The waitress came over, cocked her hip, noted that we were identical twins, and flirted with Tommy. She took our lunch order from the “secret kitchen.” Throughout it all, I was pacing in my mind, trying to figure out how best to approach Tommy with what I knew.
He said, “I hear your friend Cushman is looking good for killing his wife.”
“He didn’t do it.”
“How much you want to bet?” he said.
Tommy’s business, Private Security, was an agency that placed bodyguards with celebrities and businesspeople who were looking for protection or status or both. Tommy had benefited from
Dad’s contacts a lot more than I had. Tommy looked around the room, said, “As big a shit as Dad was, it would have taken us much longer to make it without him.”
“So, you’re really doing okay, Tommy? That’s good to hear.”
“Sure. Half the people in here are on my books, for Christ’s sake.”
Tommy leaned back from the table and glared at me suspiciously as the waitress set down dishes of cracked crab and garlic noodles, and asked if we needed anything else.
“We’re good, sugar,” he said to the waitress. To me, he said, “So what’s this about?”
“I hear you’re still wagering,” I said to my brother.
“Who told you that? Annie, that little-”
“I didn’t talk to her.”
“-bitch,” he said of his too patient, too forgiving wife and the mother of his son. “Why’d you call her, Jack?”
“I haven’t spoken to Annie since Christmas.”
“She should be grateful for the life I’ve given her,” Tommy said, breaking a crab in half with his hands. “Clothes. Cars.
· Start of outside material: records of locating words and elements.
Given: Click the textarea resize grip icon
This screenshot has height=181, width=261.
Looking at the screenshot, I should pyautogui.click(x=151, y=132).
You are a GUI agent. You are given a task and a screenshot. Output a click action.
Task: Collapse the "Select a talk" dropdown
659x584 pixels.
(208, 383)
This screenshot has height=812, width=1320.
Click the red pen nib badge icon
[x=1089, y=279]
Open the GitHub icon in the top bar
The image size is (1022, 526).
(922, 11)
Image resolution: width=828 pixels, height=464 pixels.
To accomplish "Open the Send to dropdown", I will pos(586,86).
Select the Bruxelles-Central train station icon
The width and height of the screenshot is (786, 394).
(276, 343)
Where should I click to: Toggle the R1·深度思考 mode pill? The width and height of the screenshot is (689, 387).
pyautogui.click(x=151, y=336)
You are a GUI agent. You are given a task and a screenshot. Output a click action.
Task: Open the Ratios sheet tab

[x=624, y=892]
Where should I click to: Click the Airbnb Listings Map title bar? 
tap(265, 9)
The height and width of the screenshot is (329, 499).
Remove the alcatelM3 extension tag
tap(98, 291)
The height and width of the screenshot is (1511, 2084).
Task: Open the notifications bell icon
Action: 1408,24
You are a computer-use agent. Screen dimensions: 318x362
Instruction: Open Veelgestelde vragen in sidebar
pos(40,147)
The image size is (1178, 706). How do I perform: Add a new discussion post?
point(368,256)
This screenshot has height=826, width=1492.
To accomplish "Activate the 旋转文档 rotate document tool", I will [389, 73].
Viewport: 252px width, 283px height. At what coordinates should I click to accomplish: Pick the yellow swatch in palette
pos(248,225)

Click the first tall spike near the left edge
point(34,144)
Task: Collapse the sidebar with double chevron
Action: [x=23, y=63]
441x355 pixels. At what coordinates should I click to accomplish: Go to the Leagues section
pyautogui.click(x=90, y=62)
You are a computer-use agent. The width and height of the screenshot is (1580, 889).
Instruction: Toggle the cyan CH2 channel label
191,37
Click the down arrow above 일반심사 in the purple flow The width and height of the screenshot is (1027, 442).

Everywhere she goes, people treat her like royalty. I’m going to have to explain to her again about flapping her mouth.”
“Does she know you’re into the Mob for six hundred thousand bucks, Tommy? Because I’ll bet you didn’t tell her that part.”
“It’s none of her business, big shot. And it’s none of yours either. Whatever I’m into, I can get out of. Trust me on that.”
“I wish I could.”
“Go to hell. Don’t call me anymore, okay? A Christmas card will do fine. No Christmas card would be even better.”
Tommy threw his napkin on the table and bolted for the front door.
Chapter 34
I dropped two hundred bucks on the table and followed Tommy out to Little Santa Monica Boulevard, a teeming thoroughfare that cuts through a canyon of office buildings and collateral businesses: a drugstore, an AT and T phone store, an assortment of trendy cafes and upscale banks.